The involvement of the Association of Directors of Public Health (ADPH) means that the project will have a direct relationship with those responsible for public health at a local level.

Greg Fell, ADPH President, said: “Directors of Public Health (DsPH) are responsible for the health and wellbeing of communities across the UK and are increasingly concerned about the the influence health-harming industries have on our residents’ health. These industries spend billions on clever advertising and marketing campaigns, are highly skilled lobbyists and dedicate significant amounts of time and effort to influencing our environment.

“The result is that we are bombarded with attractive and affordable health-harming products while healthier options have become less affordable and accessible to large sections of the population.

“Many DsPH are already working in partnership at a local level to tackle these challenges and by bringing our members together to discuss and share their experiences, we are beginning to understand how to tackle these issues effectively. We are therefore incredibly excited to be participating in this project to share our knowledge and ensure that we develop an approach to working with business that promotes and protects the public’s health and wellbeing and prevents the unacceptable scale of disease and death currently being caused by health-harming products.”

The research cluster on CDOH and equity is one of four funded as part of the £35M Population Health Improvement UK scheme by UK Research and Innovation (UKRI). This new national research network will bring together expertise and insight from across research, public health and community organisations.

Its aim is to find innovative and inclusive ways to improve the health of people, places and communities and reduce health inequalities through the development and evaluation of long-lasting and environmentally sustainable interventions.

The other three research clusters will focus on creating healthy urban spaces, supporting mental health and wellbeing, and enhancing modelling capabilities to address urgent policy and economic challenges.

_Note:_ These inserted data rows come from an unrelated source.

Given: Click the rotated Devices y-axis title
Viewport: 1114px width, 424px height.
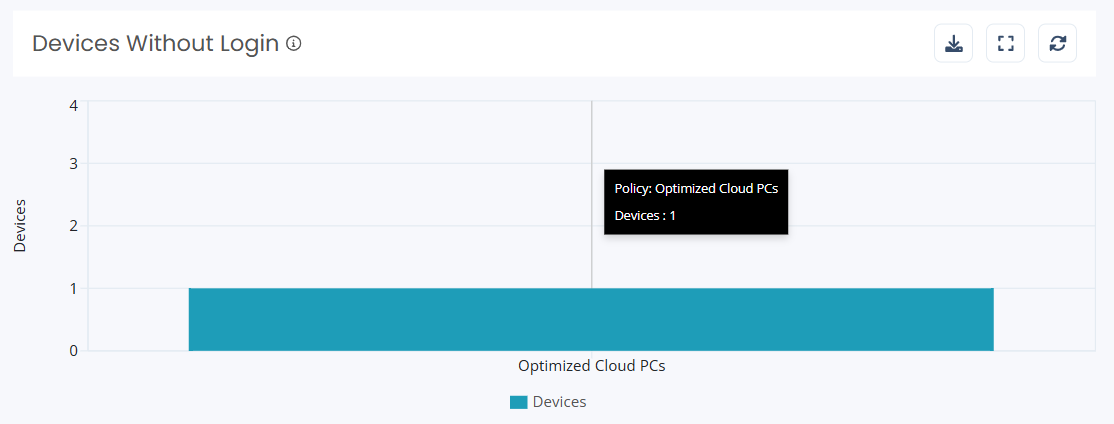Looking at the screenshot, I should tap(20, 226).
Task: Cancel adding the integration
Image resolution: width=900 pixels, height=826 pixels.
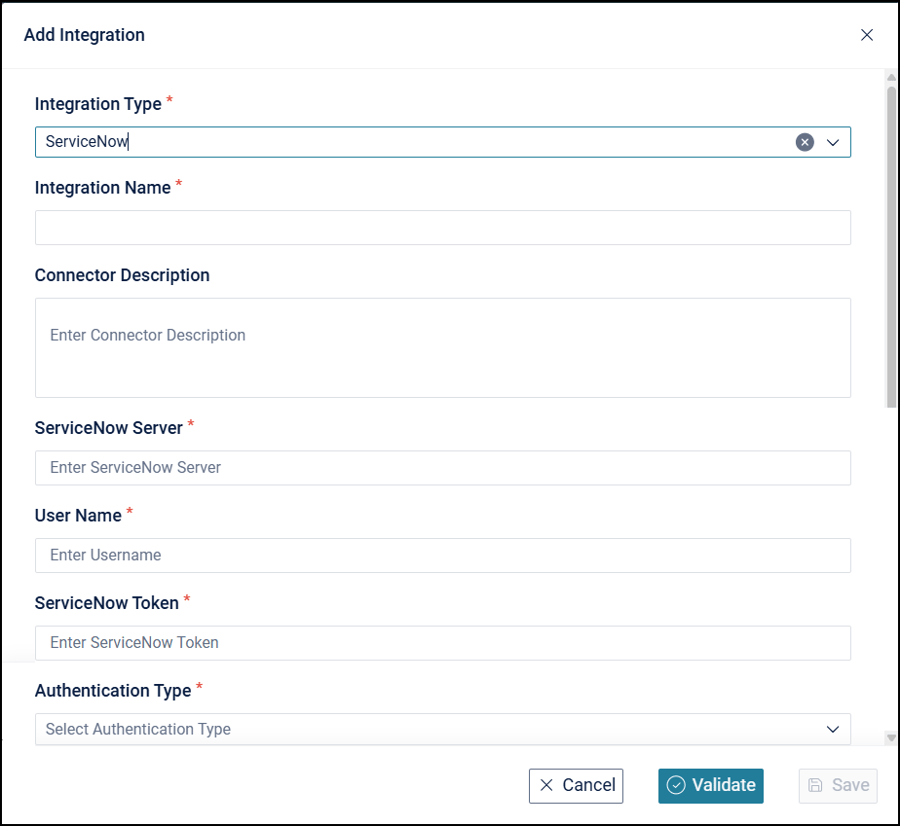Action: (x=576, y=786)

On behalf of UKRI, Professor Patrick Chinnery, Executive Chair of MRC, said: “This new national research network will deliver a deep understanding of the mechanisms linking diverse risk factors to common diseases, accelerating the development of interventions.

“This will improve health and reduce health inequalities through creative and radical approaches.

“The £35m investment is a major component of UKRI’s Securing Better Health, Ageing and Wellbeing strategic theme, which targets a priority challenge through a portfolio of related investments which leverage research disciplines across UKRI.”